Assange also apologized to those who “consider I’ve disrespected them.” Ecuadorean officials, who decided to revoke his asylum and give him up to British authorities, complained of erratic, aggressive and unsanitary behavior by Assange inside the embassy, which is located in one of toniest parts of London.
“The patience of Ecuador has reached its limit,” Lenin Moreno, Ecuador’s president, said at the time.
Sweden dropped its investigation into Assange in May 2017, citing statute of limitations. But the U.S. has requested that Assange be extradited there face charges over the leak of a massive trove of classified American military documents. Assange and his backers have argued that he could face the death penalty in the U.S. and that Britain, which abolished capital punishment decades ago, should not send him there.
In video footage of his arrest last month by officers from Scotland Yard, Assange can be heard saying: “The U.K. must resist this attempt by the Trump administration.” An extradition hearing is scheduled for Thursday.
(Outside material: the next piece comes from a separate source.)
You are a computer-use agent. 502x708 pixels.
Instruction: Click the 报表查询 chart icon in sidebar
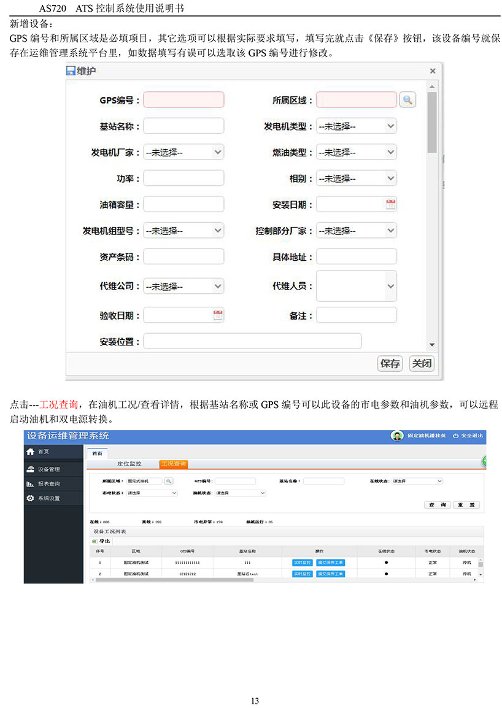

Shortly after his arrest April 11, Assange was found guilty of breaching bail by a judge who called him a “narcissist who cannot get beyond his own selfish interest.”
At Wednesday’s sentencing, Assange’s lawyer, Mark Summers, asked that the court take into account the fear his client felt at the prospect of being delivered to U.S. authorities. “As threats rained down on him from America, they overshadowed everything,” Summers said.
After Assange was given his 50-week jail sentence, he reportedly raised his fist in defiance in the courtroom, which was packed with supporters who shouted “Shame on you!” at court authorities.